Closure of reference genome using MinION and Flye

For further bioinformatic analyses a closed reference strain was necessary. Strain FNW19M81 was obtained and grown overnight in TSB at 37°C. The genomic DNA was isolated using the Maxwell RSC Cultured Cells DNA kit (Promega, Madison, WI) following the manufacturer’s protocols with the addition of RNase A (ThermoFisher Scientific, Waltham, MA) treatment. Closure of this genome was performed using both short and long read sequencing technology. The short-read sequencing library was prepared using Illumina DNA Prep and the long-read sequencing library was prepared using the Ligation Sequencing Kit (SQK-LSK108) (Oxford Nanopore Technologies, Oxford, UK). Short read sequencing was performed using Illumina v3 sequencing reagents on an Illumina MiSeq while the long reads were sequenced on a FLO-MIN106 (R9.4) flowcell for 48 hours on an Oxford Nanopore MinION device. The long-reads were live basecalled using Albacore v2.0.1 included in the MinKNOW software (v1.10.11). All reads below 5,000 basepairs in length were removed from further analysis. The assembly procedure was performed as described in [16] with the following alterations: the assembly of the long reads was performed with Flye v1.6 [17] instead of Canu [18] and for the hybrid assembly Unicycler v0.4.8 [19] was used instead of SPAdes [20]. The genome was deposited in GenBank under accession number CP051631 and CP051632. The final assembly of the chromosome and plasmid were annotated using Prokka v1.13 [21].

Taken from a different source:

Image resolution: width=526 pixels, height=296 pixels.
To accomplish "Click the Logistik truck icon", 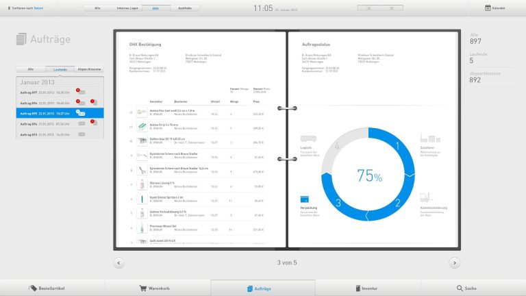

Library preparation and whole genome sequencing

In order to compare the data generated by the two library preparation kits, the same DNA extract was used as input for both library preparations. The DNA library preparations were performed manually with the recommended concentrations of DNA for each protocol was used (1 ng for XT and 1–500 ng for Prep). The DNA input value for each strain can be found in Table 2. An Illumina MiSeq benchtop sequencer (Illumina, San Diego, CA) was used to sequence the two library preparations with v3 sequencing chemistry with 2x250 bp pair-end reads.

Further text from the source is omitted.